RECORDS PROVIDED —
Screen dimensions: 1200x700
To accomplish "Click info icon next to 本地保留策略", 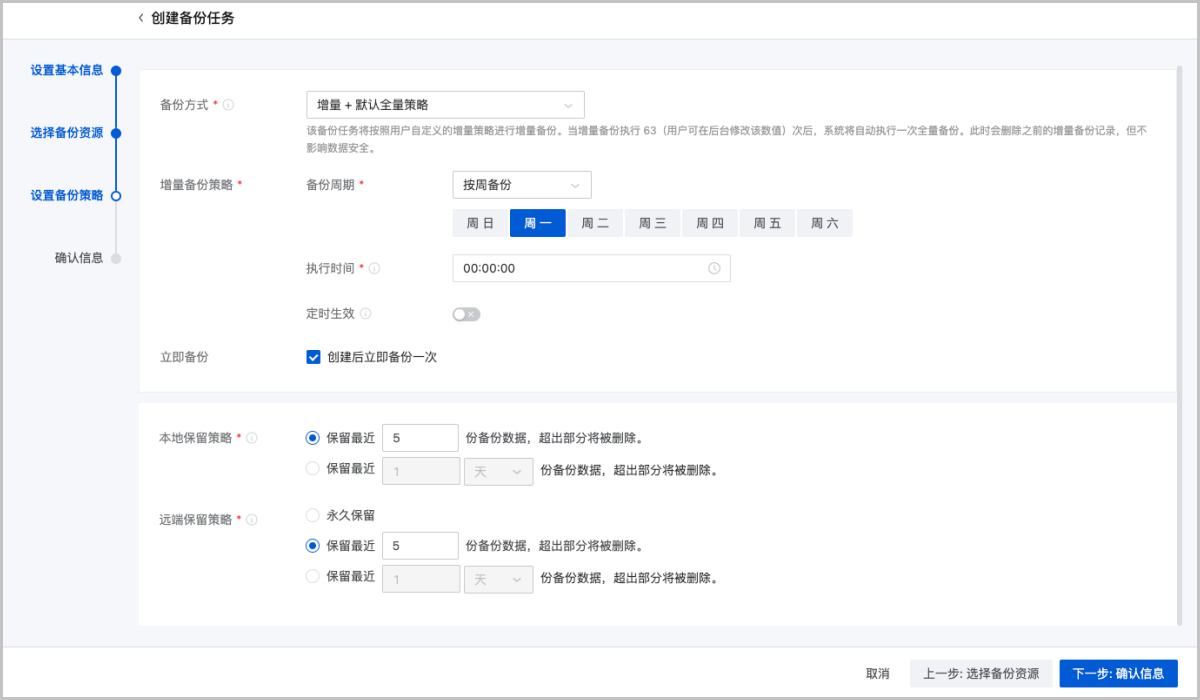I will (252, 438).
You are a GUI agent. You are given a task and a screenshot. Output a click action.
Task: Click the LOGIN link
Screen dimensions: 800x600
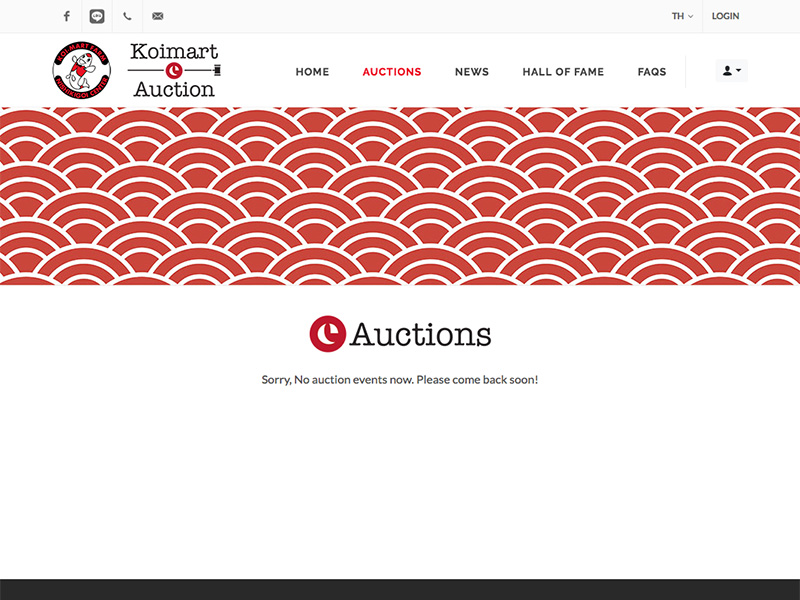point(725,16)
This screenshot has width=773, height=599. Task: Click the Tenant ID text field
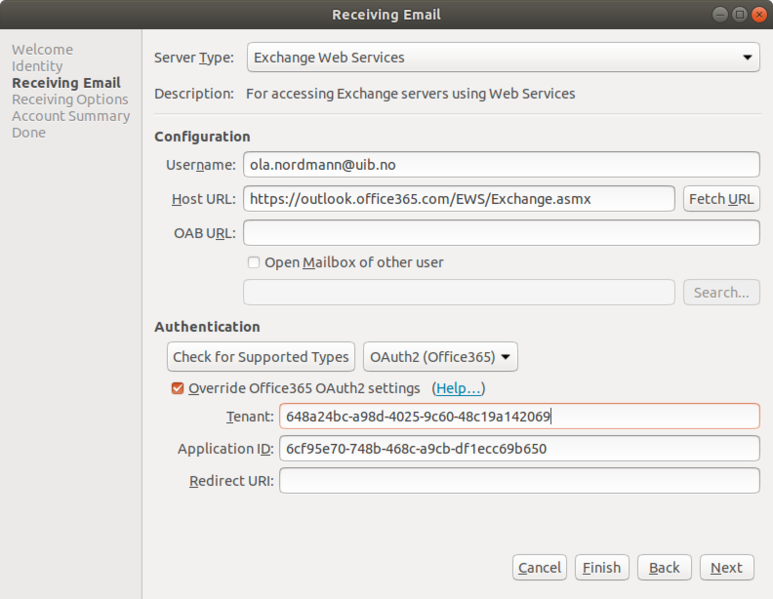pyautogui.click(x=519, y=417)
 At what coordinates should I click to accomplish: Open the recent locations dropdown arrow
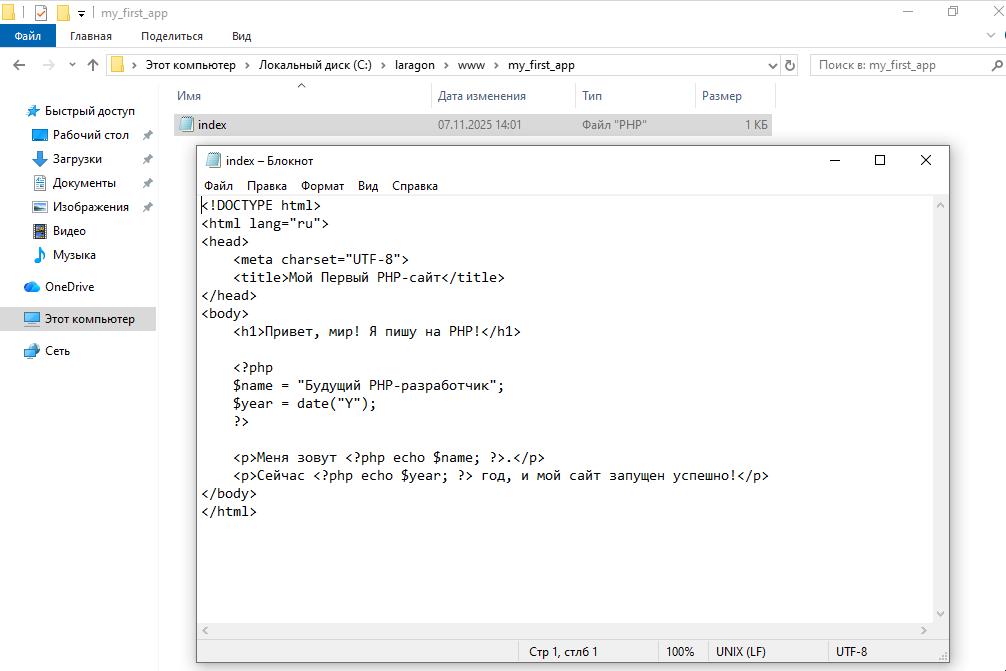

WRITTEN REQUEST —
State how many of the lines above contain the word "screenshot". Give only the number.

FINAL RESULT —
2